SONATE W. 55/5, H. 243 (en fa majeur). — Une sonatine, dont l'allegro a la particularité de commencer, en ut mineur et en accords, comme du Beethoven (la Pathétique), et de bifurquer pour s'installer en fa à la mes. 5 et continuer comme du Mozart (le Rondo K. 617 pour harmonica et quatuor). — Un court adagio maestoso le sépare d'un allegretto encore plus court, d'humeur haydnienne, capricieux en diable, esquissant une idée, l'abandonnant pour une autre, nous surprenant jusqu'à la dernière mesure.
SONATE W. 55/6, H. 187 (en sol majeur). — Si la précédente était lilliputienne, celle-ci s'impose comme une des grandes sonates de Philipp Emanuel ; moins par la taille, d'ailleurs, que par le contenu. Sonate-fantaisie, progressant régulièrement, avec délectation, de l'ordre au désordre. Quand on a démontré des dons d'organisateur, de planificateur, on peut bien en prendre le contrepied ! L'allegretto moderato est complexe dans ses rythmes comme dans ses mélodies, bourré d'idées éclatées en fragments, dans une débauche de groupes irréguliers. — L'andante (en sol mineur) passe de l'improvisation au discours réglé : au début, par exemple, dans une mesure totalement libre, tombent en cascade des triolets de doubles croches, freinés en croches, aboutissant à un trille avec point d'orgue ; puis la page s'organise, en arabesques harmonieuses, jusqu'au nouvel essor de triolets. — L'allegro di molto est encore plus débraillé, difficile à rendre, dans l'extrême mobilité des rythmes, la variété des valeurs, les idées disposées en mosaïque. Le meilleur moment, peut-être : les plages de triolets chantants, en marches d'harmonie, où l'on a envie d'entendre un air de Schumann.

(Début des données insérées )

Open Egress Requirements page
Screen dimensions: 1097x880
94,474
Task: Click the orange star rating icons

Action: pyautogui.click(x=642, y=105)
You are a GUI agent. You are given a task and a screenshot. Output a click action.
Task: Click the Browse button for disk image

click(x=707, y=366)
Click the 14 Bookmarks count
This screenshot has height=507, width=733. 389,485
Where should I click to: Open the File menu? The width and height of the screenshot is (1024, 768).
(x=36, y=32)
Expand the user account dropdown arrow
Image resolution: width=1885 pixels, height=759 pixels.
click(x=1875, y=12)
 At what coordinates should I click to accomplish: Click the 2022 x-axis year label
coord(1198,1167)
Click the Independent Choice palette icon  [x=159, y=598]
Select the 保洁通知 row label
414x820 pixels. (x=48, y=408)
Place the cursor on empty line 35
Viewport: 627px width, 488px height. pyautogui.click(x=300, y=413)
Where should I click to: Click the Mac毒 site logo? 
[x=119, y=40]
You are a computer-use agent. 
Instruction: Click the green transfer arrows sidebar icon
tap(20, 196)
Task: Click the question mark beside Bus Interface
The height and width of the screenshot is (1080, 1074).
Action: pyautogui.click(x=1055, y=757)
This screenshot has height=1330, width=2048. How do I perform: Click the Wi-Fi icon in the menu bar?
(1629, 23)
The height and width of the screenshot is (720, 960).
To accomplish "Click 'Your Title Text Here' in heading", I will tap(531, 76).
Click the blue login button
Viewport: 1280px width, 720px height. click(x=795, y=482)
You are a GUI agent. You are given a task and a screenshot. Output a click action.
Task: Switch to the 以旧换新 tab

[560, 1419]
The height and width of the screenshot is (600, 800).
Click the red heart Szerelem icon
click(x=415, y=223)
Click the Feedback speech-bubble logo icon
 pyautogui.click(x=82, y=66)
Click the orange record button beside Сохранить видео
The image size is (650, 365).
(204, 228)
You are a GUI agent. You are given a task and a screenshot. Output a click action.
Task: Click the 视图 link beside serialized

Autres Sonates « pour connaisseurs et amateurs » (W. 56-59, 61)
COMP entre 1763 (W. 57/6) et 1786 (W. 61/5). PUB 1780, 1781, 1782, 1785 et 1787 (Leipzig).
Poursuivant sur sa lancée, et son succès (près de six cents exemplaires vendus du premier recueil), Philipp Emanuel Bach publia cinq nouveaux recueils « pour connaisseurs et amateurs », mais en entremêlant les sonates de rondos et de fantaisies. De ces dernières sonates (au nombre de douze), je donne ci-dessous un choix ; on trouvera rondos et fantaisies plus loin.
SONATE W. 56/4, H. 269 (en fa majeur). — Deux mouvements seulement (chose rare), dont il faut retenir le presto à 2/4, réjouissant au possible,

ayant d'avance quelque chose de la robuste et raisonnée burla dont Beethoven est capable. Arrêts, brisures, jaillissements s'inscrivent ici dans un ordre qui, pour être caché, n'en séduit pas moins la conscience.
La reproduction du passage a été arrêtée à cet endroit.